Dickinson warns that it is “dangerous to demand anything of employees” and reiterates the case for reasonable decision making. “In law employers have to act reasonably in their dealings with staff and, as most employers recognise, you are more likely to get agreement from people if you consult with them over workplace policies, explain the business rationale behind your thinking and try to persuade them to agree to the change,” she says.  

“An employer that does want to reverse a remote working policy, or any policy, can do so lawfully, but they will need to show they have a sound business reason and demonstrate that they followed an open and transparent consultation process.”

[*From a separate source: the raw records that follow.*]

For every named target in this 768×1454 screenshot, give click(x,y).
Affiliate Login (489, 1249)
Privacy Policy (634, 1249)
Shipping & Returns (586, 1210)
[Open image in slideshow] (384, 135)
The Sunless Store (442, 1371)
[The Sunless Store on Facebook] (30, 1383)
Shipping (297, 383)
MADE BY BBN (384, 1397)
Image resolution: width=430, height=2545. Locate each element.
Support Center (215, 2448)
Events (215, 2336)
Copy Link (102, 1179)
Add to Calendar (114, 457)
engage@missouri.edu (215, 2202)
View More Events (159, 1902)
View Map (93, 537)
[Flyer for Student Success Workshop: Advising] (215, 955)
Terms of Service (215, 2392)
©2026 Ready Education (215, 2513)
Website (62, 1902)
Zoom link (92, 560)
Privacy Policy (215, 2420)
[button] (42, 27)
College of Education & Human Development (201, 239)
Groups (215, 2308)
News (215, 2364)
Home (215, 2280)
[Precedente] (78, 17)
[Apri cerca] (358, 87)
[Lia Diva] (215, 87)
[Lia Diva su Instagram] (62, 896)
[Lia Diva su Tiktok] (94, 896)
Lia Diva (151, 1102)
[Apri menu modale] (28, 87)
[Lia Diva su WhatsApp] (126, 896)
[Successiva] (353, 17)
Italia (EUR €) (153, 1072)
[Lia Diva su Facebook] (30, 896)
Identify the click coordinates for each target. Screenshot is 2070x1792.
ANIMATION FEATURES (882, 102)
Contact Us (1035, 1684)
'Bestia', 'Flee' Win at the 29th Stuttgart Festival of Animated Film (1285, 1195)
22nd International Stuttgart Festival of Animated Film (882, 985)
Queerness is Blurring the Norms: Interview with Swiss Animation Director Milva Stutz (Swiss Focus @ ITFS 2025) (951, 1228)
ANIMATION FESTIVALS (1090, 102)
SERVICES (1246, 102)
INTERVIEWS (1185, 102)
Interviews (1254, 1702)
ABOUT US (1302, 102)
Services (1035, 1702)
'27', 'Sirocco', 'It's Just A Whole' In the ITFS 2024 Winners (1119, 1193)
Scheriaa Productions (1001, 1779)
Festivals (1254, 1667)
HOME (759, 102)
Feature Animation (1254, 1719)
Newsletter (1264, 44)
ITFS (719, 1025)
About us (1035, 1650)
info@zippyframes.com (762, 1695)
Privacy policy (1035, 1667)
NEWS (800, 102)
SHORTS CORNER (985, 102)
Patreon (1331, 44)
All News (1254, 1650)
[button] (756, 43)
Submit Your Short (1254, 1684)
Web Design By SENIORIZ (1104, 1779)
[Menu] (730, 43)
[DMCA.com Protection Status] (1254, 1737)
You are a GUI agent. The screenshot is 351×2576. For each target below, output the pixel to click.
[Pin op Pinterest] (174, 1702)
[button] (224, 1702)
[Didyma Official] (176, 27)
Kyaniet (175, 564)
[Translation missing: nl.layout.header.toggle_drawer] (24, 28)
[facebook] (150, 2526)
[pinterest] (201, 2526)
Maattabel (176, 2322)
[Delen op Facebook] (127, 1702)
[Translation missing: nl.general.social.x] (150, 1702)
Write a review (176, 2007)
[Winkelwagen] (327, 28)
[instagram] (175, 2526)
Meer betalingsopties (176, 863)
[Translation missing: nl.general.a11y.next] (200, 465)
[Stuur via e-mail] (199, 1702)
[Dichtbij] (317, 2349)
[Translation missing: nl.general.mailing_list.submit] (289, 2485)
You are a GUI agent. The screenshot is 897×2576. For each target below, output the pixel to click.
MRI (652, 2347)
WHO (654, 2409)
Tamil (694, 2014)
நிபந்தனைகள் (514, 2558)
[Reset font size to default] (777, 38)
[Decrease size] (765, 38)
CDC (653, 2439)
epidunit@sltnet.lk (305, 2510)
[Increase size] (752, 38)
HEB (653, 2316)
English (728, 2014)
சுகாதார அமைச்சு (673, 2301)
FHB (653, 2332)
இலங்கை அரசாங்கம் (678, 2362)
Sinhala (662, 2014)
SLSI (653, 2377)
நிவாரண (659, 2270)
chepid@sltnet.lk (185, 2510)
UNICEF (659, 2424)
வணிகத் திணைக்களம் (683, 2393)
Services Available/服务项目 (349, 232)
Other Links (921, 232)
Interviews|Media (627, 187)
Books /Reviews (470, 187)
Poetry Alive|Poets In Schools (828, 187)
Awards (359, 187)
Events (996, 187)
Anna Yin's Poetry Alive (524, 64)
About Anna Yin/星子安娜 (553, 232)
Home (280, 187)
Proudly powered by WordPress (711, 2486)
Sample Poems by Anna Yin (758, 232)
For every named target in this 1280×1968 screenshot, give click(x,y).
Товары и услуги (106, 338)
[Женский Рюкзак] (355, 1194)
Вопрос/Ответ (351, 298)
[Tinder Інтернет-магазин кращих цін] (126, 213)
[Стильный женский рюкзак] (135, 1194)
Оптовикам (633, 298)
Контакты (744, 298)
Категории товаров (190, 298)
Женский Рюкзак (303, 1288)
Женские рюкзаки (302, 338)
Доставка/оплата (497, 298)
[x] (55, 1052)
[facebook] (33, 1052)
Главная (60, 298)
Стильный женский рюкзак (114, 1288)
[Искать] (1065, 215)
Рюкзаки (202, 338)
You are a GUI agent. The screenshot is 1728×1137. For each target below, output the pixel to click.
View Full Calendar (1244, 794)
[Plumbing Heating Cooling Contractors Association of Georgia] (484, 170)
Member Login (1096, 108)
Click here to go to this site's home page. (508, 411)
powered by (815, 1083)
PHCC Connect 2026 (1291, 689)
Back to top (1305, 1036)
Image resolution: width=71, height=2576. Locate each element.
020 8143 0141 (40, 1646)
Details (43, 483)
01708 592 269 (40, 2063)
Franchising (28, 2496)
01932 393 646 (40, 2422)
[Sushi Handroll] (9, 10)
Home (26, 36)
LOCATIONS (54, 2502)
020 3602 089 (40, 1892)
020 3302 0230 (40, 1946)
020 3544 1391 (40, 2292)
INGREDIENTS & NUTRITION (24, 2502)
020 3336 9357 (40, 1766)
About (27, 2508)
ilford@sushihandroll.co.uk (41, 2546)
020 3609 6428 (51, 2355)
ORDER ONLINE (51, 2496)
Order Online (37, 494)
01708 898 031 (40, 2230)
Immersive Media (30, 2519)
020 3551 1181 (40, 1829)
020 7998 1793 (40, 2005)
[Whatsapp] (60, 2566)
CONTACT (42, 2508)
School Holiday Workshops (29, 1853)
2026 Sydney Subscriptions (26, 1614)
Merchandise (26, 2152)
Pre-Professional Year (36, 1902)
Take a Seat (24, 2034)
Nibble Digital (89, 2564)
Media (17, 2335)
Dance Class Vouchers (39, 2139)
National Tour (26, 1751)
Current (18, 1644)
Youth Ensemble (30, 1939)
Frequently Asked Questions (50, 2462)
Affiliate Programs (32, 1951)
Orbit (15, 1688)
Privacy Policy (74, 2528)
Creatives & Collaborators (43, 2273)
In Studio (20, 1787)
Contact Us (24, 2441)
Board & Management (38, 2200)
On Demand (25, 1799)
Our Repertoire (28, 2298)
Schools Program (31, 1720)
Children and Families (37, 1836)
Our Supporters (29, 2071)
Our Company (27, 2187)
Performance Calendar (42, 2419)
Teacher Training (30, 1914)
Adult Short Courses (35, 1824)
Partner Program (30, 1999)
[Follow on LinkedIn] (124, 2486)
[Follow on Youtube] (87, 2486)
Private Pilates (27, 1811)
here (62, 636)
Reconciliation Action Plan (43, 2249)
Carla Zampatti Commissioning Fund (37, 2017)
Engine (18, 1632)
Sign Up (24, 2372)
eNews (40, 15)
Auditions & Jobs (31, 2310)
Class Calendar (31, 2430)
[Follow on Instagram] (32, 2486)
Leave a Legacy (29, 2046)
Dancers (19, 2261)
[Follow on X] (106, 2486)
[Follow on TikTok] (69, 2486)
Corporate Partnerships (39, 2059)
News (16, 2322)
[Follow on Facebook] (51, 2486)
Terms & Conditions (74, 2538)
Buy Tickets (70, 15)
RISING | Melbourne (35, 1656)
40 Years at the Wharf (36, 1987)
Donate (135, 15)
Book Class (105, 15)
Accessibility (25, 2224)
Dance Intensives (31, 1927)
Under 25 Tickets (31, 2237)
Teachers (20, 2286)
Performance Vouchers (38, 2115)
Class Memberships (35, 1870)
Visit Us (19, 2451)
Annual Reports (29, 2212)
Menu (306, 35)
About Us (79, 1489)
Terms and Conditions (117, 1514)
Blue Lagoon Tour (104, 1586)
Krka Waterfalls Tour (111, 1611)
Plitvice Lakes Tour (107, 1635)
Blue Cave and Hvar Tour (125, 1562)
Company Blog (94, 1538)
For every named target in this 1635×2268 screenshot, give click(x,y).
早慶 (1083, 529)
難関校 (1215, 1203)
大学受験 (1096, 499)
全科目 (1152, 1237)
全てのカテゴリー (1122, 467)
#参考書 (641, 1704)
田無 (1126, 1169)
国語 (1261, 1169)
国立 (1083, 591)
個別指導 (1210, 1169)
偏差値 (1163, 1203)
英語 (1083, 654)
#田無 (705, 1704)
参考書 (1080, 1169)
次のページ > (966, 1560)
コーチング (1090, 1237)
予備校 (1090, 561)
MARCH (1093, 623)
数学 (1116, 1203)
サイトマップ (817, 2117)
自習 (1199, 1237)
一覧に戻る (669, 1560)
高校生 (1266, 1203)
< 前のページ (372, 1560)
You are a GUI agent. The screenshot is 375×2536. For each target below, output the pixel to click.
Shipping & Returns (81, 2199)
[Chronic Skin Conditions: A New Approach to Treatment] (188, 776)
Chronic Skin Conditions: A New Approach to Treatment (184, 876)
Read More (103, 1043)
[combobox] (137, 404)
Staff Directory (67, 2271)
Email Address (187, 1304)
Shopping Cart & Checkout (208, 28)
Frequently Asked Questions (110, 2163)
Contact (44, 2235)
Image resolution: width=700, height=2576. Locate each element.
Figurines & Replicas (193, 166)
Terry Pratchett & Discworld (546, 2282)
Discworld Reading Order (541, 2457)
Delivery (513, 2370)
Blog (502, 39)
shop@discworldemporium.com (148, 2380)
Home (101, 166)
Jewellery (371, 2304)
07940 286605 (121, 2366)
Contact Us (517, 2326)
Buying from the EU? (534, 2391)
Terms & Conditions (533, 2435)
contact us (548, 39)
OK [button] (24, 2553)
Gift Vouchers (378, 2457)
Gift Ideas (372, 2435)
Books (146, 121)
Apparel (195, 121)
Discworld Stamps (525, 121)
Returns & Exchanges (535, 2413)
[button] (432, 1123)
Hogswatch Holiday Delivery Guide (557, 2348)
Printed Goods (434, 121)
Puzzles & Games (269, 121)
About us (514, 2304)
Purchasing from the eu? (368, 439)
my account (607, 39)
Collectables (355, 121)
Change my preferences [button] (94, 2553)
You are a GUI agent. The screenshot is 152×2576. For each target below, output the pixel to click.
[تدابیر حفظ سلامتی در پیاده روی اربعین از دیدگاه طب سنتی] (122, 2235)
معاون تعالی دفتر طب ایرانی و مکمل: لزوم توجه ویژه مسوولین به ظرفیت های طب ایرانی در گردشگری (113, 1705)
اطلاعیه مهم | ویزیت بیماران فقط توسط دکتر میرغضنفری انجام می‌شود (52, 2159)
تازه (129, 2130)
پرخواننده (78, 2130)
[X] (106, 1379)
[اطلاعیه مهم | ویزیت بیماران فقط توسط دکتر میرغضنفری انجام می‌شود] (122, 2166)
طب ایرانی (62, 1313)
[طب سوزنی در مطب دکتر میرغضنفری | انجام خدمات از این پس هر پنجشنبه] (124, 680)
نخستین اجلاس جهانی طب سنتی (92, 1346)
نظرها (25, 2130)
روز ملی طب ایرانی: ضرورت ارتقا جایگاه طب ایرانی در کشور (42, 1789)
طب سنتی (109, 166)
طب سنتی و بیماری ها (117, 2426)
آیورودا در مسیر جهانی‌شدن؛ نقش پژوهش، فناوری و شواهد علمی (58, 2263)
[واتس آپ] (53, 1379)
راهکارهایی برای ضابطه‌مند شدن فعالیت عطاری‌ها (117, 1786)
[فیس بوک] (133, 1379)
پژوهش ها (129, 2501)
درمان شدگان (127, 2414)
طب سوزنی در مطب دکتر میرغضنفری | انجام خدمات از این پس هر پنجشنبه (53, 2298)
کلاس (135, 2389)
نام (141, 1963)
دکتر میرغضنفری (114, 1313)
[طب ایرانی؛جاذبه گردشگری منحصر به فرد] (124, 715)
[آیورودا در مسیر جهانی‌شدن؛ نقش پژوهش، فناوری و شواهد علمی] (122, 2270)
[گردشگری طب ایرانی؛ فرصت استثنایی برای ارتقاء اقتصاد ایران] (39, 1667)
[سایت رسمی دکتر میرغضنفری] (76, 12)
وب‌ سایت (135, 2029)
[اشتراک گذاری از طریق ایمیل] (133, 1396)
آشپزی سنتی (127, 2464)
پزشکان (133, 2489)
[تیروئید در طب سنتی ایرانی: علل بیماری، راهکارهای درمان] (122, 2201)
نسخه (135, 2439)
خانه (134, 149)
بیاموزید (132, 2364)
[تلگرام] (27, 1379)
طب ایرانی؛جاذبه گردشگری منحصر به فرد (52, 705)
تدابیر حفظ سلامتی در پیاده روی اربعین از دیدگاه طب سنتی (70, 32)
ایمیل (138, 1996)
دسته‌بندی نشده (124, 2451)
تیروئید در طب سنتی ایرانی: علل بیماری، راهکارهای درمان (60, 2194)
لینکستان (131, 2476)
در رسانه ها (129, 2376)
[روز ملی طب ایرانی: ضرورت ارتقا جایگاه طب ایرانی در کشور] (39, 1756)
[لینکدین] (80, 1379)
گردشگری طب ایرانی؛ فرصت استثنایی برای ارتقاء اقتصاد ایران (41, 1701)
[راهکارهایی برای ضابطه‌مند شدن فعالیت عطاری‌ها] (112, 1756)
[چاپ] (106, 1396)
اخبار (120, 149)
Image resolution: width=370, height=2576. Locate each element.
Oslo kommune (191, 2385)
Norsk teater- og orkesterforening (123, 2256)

Indeed, the benefits of working in the office, at least part of the time, are clear, says Mathieson, who highlights “increased collaborative working, especially cross-departmentally, increased networking opportunities, better supervision, and a more unified organisation culture”. However, she advises against a forceful approach. 

“Rather than unilaterally enforcing change leading to potential disputes, many employers have found success in getting people back to the office through collaborative discussion and incentives,” says Mathieson. “Treating staff as part of the conversation and allowing them to feed into any decision is an especially effective means of retaining talent, which will be particularly important when competitors continue to offer flexible working arrangements”.

She adds that a discussion would give employers the opportunity to “emphasise why you think office-based working is so beneficial”, and give staff time to “adjust” to the new arrangements and make changes to their “personal life”, which an immediate change would not.